Friday, October 23, 2015

Erik's Favorite Things: The Haunting

In 1963, a movie came out that started to generate a lot of buzz as to how terrifying it was.  Movie theaters held contests to see who could get through a midnight showing of it.  Reviewers claimed that people they saw it with climbed out of their chairs in terror.  It wound up on the favorite horror movie lists of people like Martin Scorsese, Steven Spielberg, and many other respected film-connected individuals.

And yet, if I tell you the title, you're going to remember a sub-par movie with Owen Wilson, Liam Neeson, and Catherine Zeta-Jones, because it came out in 1999 during a flood of lackluster horror remakes and it cranked up Catherine Zeta-Jones' sex levels to 11.

But we're not going to talk about that bucket of chum so rank and stale that not even a starving shark would be drawn to it, we're going to talk about the original.  We're talking about The Haunting.

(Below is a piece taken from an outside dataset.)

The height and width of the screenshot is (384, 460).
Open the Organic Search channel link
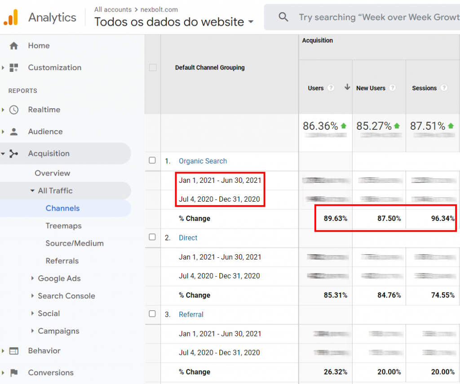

If I had to summarize just why I love this movie so much in one word, I'd have to say "subtlety."  Unlike the garbage remake that came out in 1999, this movie has extremely limited special effects.   It didn't have overpowering music, it didn't have any intense action sequences, and it didn't have any overly loud, dramatic speeches.  It's the story of a professor who brings a team together to investigate an old house that's rumored to be haunted.

What's that?  You're saying the remake had the professor fake a sleep study in order to lure people to the house to see how they react to fear?  Yeah, well, look, just watch The Nostalgia Critic's review of the remake and we'll never mention the newer one again.

The people that Professor Markway (played by Richard Johnson, distinguished actor from Khartoum, The Boy In The Striped Pajamas, and, sigh, Lara Croft, Tomb Raider) bring together are two women and the heir of the current owner.

The other young man is Luke Sanderson, a nonbeliever in all things mystical other than the occasional superstition.  He's played by stage actor Russ Tamblyn.  The two women are Eleanor "Nell" Lance and Theodora "Theo" NoLastNameGiven.  Nell has escaped a dreary life of living in her sister's living room after spending eleven years taking care of their infirm mother.  Theo is a possibly gifted psychic, able to master the "what card am I holding up without looking at it" trick from the opening of Ghostbusters.  Oh, and she's also gay.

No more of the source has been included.